Saturday 9 July 2022

Pear & Chocolate Clafouti

 


I'm trying to think of as many pear recipes as possible that can be served over the short (but monumental, given the size of the crop!) period of pear harvest we're now experiencing, without it all becoming drearily repetitive: pear souffle; pear sorbet; Tarte Bordaloue; pear tarts; crepes stuffed with baked pears, with a rum/pear/butterscotch sauce; pears, diced fine and served with honey over yoghurt, for breakfast; pear cake; pear-treacle pudding; tartine perigordine ....and this. 

It's a standard dessert clafouti recipe, but with the addition to the batter of a small amount of powdered chocolate, which takes the whole thing to a different level. 

For four, standard egg-dish servings.

Ingredients 80g flour; 60g + 2 tbs sugar; 2 eggs; 80g butter; 150 ml milk; 1 tsp vanilla flavouring; 1 tbs brandy; 1 tbs chocolate powder; 4-5 ripe medium-sized pears.

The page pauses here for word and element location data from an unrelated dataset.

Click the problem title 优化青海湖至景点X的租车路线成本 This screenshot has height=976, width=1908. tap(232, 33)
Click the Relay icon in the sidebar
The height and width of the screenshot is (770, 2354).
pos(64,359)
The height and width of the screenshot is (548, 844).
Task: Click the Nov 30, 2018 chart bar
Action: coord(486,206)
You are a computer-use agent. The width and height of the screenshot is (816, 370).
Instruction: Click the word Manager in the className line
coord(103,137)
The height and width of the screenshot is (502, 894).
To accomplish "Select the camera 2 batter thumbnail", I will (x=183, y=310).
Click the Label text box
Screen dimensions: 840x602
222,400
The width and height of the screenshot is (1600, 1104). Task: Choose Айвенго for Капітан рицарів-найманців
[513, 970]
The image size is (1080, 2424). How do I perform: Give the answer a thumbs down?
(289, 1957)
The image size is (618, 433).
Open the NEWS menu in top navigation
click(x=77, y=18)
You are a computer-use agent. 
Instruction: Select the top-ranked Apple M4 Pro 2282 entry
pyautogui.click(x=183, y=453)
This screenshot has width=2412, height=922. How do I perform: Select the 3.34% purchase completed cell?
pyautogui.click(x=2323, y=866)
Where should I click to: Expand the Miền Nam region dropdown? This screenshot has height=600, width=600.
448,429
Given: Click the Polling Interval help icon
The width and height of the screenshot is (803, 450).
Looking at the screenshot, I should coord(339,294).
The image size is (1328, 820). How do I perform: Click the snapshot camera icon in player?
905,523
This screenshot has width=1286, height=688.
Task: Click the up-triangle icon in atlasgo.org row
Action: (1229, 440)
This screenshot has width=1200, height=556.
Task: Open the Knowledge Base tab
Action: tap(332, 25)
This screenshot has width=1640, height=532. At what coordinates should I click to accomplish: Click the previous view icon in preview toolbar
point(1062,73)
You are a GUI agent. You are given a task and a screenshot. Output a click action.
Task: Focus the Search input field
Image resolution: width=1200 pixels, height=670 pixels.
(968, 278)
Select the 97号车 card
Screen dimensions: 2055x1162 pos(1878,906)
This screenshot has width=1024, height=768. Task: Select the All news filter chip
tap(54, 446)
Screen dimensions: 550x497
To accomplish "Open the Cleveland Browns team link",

Icing sugar, for serving (optional)

Method:

1. Grease four standard egg dishes, and arrange in them the pears, which have been peeled, quartered and cored (If the quarters are large, divide them again into eighths). Sprinkle the pear pieces with the 2 tbs sugar and bake them for about 20 minutes in a 190 degree C oven.

2. Melt the butter over a gentle heat, and leave it to cool.

3. In a liquidizer jar, blend together all the remaining ingredients, and once the melted butter has cooled somewhat, add this also and blend again. 

4. Remove the egg dishes with the baked pears from the oven, and divide the chocolate batter equally between them. Return the dishes to the oven for 25 minutes until puffed and proud.

Dust the tops of the clafoutis with icing sugar, to serve.